## EXERCISE BRIEF
Only the lines from the start of the material through the line containing "Mega Menu (198, 29)" are to be extracted, exactly as they appear.

## ENTRIES SHOWN
_ _ _ _ _

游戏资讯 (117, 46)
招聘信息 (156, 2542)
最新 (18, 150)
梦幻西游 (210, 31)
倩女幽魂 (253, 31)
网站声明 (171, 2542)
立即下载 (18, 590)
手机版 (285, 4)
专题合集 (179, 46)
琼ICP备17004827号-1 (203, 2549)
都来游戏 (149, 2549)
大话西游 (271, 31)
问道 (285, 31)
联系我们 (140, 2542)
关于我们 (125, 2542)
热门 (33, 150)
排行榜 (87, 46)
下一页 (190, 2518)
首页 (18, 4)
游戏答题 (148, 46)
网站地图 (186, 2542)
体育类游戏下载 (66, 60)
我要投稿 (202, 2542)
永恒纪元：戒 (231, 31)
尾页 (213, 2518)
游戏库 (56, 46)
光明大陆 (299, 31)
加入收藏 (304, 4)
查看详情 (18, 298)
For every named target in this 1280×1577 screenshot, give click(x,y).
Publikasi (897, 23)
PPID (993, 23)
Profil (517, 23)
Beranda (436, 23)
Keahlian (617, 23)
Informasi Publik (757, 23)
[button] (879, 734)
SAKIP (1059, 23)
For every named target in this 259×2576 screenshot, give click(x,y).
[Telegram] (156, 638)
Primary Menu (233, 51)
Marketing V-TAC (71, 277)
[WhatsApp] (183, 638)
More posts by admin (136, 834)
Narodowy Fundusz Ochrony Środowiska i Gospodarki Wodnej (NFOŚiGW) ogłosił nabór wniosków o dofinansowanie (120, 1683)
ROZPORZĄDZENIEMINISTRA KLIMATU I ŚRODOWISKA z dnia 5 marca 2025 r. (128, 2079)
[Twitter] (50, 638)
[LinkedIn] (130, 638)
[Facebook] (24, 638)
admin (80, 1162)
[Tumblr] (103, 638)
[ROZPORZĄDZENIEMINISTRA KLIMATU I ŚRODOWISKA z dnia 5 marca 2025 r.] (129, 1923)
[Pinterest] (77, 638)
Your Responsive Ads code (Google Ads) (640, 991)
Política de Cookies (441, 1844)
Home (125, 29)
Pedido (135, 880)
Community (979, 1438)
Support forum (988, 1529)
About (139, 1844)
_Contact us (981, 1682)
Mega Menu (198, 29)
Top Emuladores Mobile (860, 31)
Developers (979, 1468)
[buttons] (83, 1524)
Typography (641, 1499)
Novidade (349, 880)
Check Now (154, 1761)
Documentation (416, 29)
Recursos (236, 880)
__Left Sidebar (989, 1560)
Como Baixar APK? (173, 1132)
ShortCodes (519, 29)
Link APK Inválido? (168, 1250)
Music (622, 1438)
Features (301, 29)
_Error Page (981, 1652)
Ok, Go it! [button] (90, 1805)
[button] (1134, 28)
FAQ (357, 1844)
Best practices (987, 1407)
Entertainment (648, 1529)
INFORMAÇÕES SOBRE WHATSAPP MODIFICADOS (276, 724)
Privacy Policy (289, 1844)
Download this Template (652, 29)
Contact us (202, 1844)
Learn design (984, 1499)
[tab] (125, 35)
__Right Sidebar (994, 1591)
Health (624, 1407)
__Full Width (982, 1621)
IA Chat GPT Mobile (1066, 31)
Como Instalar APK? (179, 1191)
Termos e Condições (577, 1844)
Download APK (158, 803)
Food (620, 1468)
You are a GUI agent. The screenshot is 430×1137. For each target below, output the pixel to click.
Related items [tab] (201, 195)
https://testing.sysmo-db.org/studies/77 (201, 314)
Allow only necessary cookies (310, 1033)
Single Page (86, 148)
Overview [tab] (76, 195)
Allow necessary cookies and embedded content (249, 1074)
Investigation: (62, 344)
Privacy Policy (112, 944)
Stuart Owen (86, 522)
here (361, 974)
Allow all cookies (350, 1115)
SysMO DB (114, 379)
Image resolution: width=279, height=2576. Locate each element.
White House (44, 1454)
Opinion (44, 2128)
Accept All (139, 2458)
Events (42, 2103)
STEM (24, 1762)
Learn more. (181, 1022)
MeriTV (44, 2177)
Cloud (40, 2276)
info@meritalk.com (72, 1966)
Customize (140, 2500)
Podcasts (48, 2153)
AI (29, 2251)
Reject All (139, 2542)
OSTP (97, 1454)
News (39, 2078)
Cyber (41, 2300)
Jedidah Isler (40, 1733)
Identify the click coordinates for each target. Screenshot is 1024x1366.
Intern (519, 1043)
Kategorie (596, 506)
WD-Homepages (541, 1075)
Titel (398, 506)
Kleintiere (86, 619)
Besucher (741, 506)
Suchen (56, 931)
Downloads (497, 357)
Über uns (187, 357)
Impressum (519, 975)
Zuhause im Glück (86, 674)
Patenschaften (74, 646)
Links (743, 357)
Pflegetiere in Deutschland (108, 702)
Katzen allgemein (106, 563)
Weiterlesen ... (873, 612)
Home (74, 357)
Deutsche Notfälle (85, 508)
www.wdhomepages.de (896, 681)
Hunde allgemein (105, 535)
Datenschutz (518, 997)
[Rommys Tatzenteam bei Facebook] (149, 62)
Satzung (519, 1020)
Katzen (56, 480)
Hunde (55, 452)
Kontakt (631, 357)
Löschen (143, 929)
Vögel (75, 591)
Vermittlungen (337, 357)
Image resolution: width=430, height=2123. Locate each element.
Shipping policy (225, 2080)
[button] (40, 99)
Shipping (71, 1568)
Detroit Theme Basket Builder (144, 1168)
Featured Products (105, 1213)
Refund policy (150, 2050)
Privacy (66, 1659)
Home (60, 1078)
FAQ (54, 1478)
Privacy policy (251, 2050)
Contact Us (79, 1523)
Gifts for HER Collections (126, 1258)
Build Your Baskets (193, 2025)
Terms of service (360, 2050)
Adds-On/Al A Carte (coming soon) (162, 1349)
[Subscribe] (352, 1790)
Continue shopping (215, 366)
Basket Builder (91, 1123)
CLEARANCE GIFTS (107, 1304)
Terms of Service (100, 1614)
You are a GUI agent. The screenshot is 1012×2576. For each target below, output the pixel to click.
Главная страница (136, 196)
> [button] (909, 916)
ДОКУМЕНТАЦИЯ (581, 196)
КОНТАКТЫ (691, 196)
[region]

_ _ _ _ _

## RESPONSE BOX
游戏资讯 (117, 46)
招聘信息 (156, 2542)
最新 (18, 150)
梦幻西游 (210, 31)
倩女幽魂 (253, 31)
网站声明 (171, 2542)
立即下载 (18, 590)
手机版 (285, 4)
专题合集 (179, 46)
琼ICP备17004827号-1 (203, 2549)
都来游戏 (149, 2549)
大话西游 (271, 31)
问道 (285, 31)
联系我们 (140, 2542)
关于我们 (125, 2542)
热门 (33, 150)
排行榜 (87, 46)
下一页 (190, 2518)
首页 (18, 4)
游戏答题 (148, 46)
网站地图 (186, 2542)
体育类游戏下载 (66, 60)
我要投稿 (202, 2542)
永恒纪元：戒 (231, 31)
尾页 (213, 2518)
游戏库 (56, 46)
光明大陆 (299, 31)
加入收藏 (304, 4)
查看详情 (18, 298)
For every named target in this 1280×1577 screenshot, give click(x,y).
Publikasi (897, 23)
PPID (993, 23)
Profil (517, 23)
Beranda (436, 23)
Keahlian (617, 23)
Informasi Publik (757, 23)
[button] (879, 734)
SAKIP (1059, 23)
For every named target in this 259×2576 screenshot, give click(x,y).
[Telegram] (156, 638)
Primary Menu (233, 51)
Marketing V-TAC (71, 277)
[WhatsApp] (183, 638)
More posts by admin (136, 834)
Narodowy Fundusz Ochrony Środowiska i Gospodarki Wodnej (NFOŚiGW) ogłosił nabór wniosków o dofinansowanie (120, 1683)
ROZPORZĄDZENIEMINISTRA KLIMATU I ŚRODOWISKA z dnia 5 marca 2025 r. (128, 2079)
[Twitter] (50, 638)
[LinkedIn] (130, 638)
[Facebook] (24, 638)
admin (80, 1162)
[Tumblr] (103, 638)
[ROZPORZĄDZENIEMINISTRA KLIMATU I ŚRODOWISKA z dnia 5 marca 2025 r.] (129, 1923)
[Pinterest] (77, 638)
Your Responsive Ads code (Google Ads) (640, 991)
Política de Cookies (441, 1844)
Home (125, 29)
Pedido (135, 880)
Community (979, 1438)
Support forum (988, 1529)
About (139, 1844)
_Contact us (981, 1682)
Mega Menu (198, 29)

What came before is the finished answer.